Starting to wonder how much to invest in my ruck, as scoring has changed with hitouts. Do I go all out on Foley treating her like Grundy, or save some money in this division to then spend elsewhere? North currently have all 3 rucks playing, with the cheapest named as the ruck with the 2 50K rucks as forwards, so steering clear from them atm.
Gold Coast only have 2 rucks and they are at 15k and 20k so it is tempting going there, but one is starting on the bench so how they will be used will cause questions.
Tough choice with just 1 position, the other positions are another can of worms. Boy oh boy this will be interesting
For what it’s worth, the past scores were re-calculated with the new formula before we priced the players.
Foley might end up sharing the ruck at some stage, but she looks like she’ll be rucking solo for the time being. I’d avoid Emma King, because she’s slated to spend a lot more time forward this season. Lauren Pearce will be out for the first few weeks, but could certainly be worth a look when she gets back.
In general, if you can find a rookie-priced player who will be more or less rucking solo, pick them. I did this with Jess Foley and Parris Laurie last year, and it worked a treat.
I’m still smarting from my first go at the ridiculous BBL….think I’ll stick to AFL…so much to digest even already from the legends on here.
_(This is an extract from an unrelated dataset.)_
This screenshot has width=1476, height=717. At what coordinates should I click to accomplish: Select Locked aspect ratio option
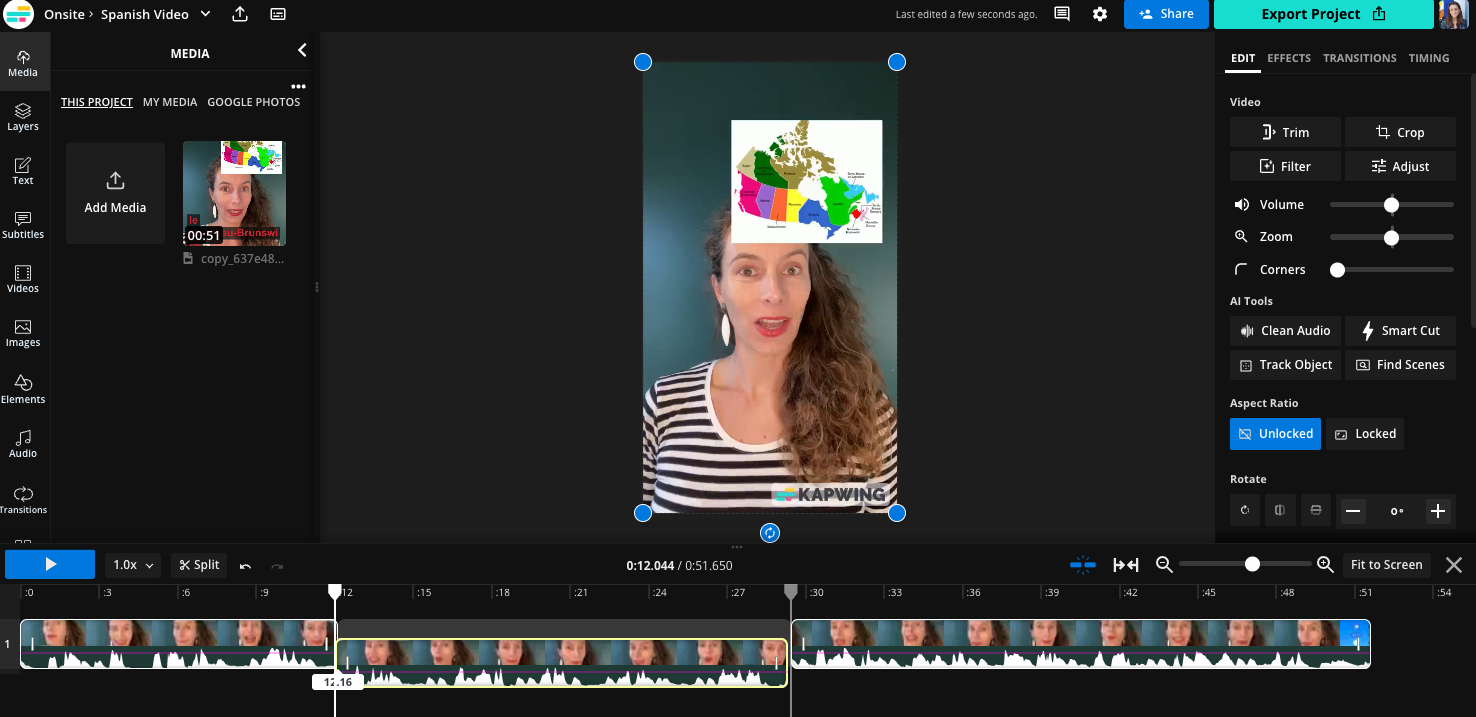click(x=1365, y=434)
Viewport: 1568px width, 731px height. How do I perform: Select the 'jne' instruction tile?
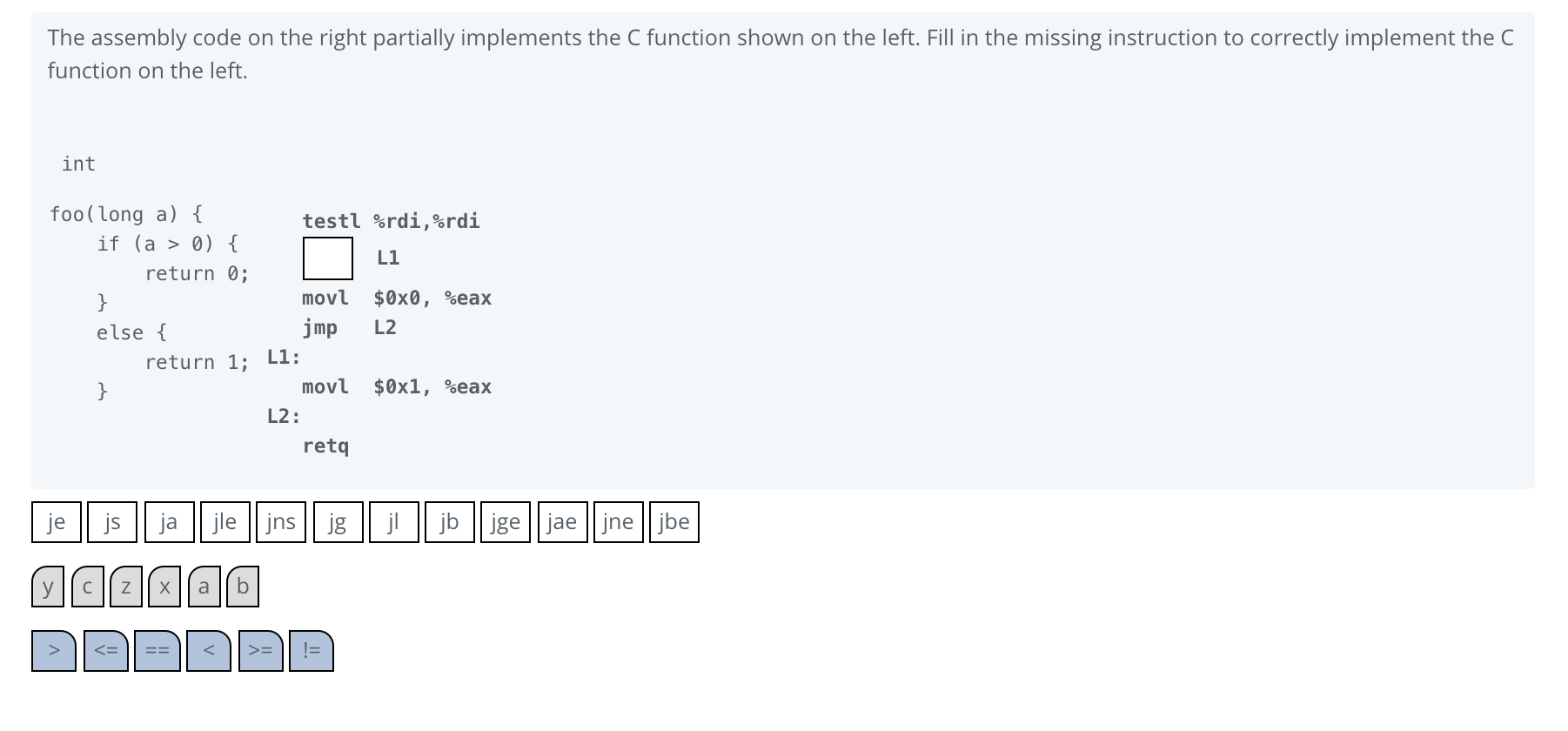[618, 522]
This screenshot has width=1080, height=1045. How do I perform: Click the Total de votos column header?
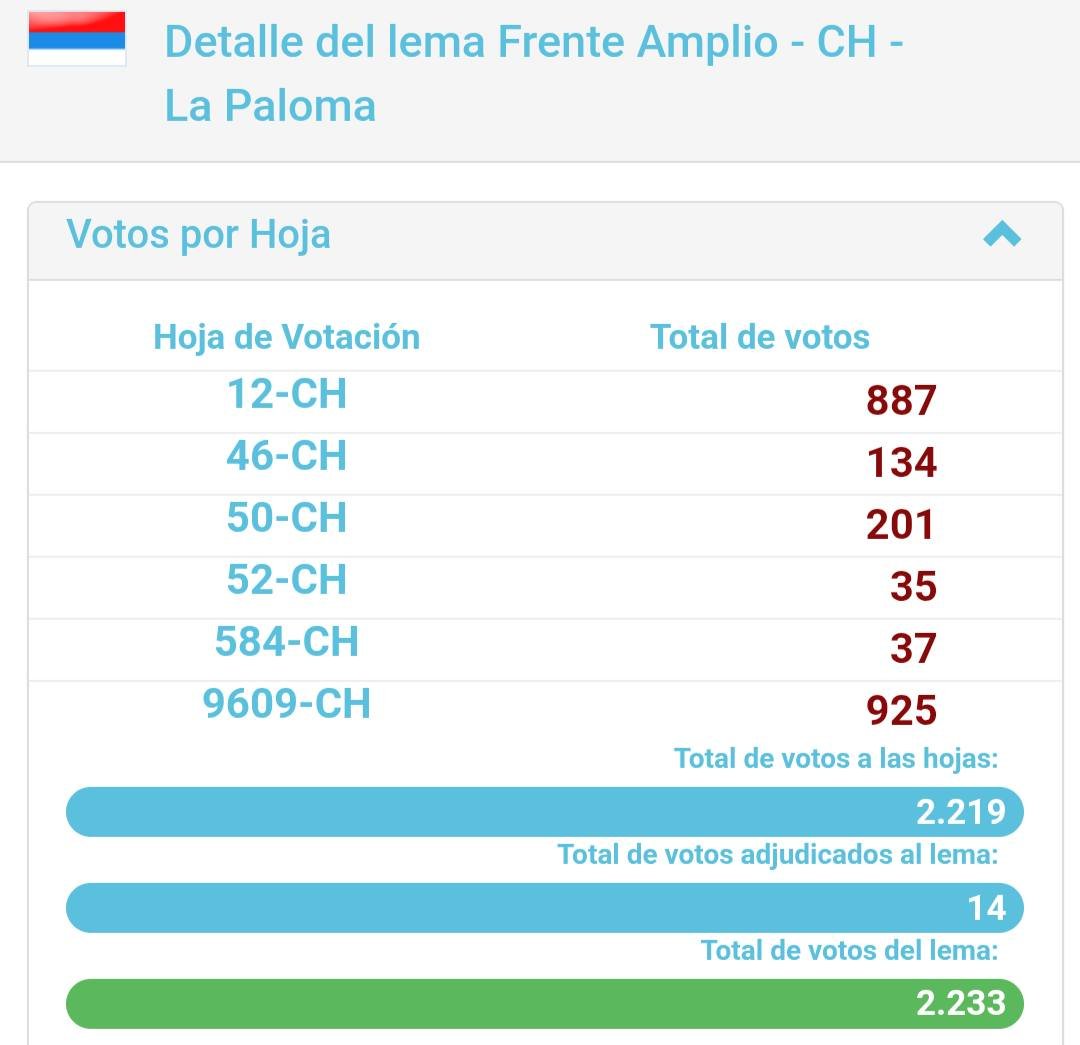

I am a huge supporter / follower of elite womens sport wighty , aflw still has a way to go. Very good athletes but not good footballers. Before anyone jumps on me it is actually football being played not another sport we are adapting . Will be good after a few more pre seasons i think.
Having said that, daisy pearce is a rolled gold champ and my favourite special comments person in afl , bar none.